Records from a data source:

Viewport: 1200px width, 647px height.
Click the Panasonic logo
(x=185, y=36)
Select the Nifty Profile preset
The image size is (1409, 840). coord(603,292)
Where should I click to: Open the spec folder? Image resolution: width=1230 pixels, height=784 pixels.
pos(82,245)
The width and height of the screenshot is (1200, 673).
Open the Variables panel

Problem to solve:
Arrange all the lines of the material above as a numbered list, omitting blank lines.

Exercise output:
1. Viewport: 1200px width, 647px height.
2. Click the Panasonic logo
3. (x=185, y=36)
4. Select the Nifty Profile preset
5. The image size is (1409, 840). coord(603,292)
6. Where should I click to: Open the spec folder? Image resolution: width=1230 pixels, height=784 pixels.
7. pos(82,245)
8. The width and height of the screenshot is (1200, 673).
9. Open the Variables panel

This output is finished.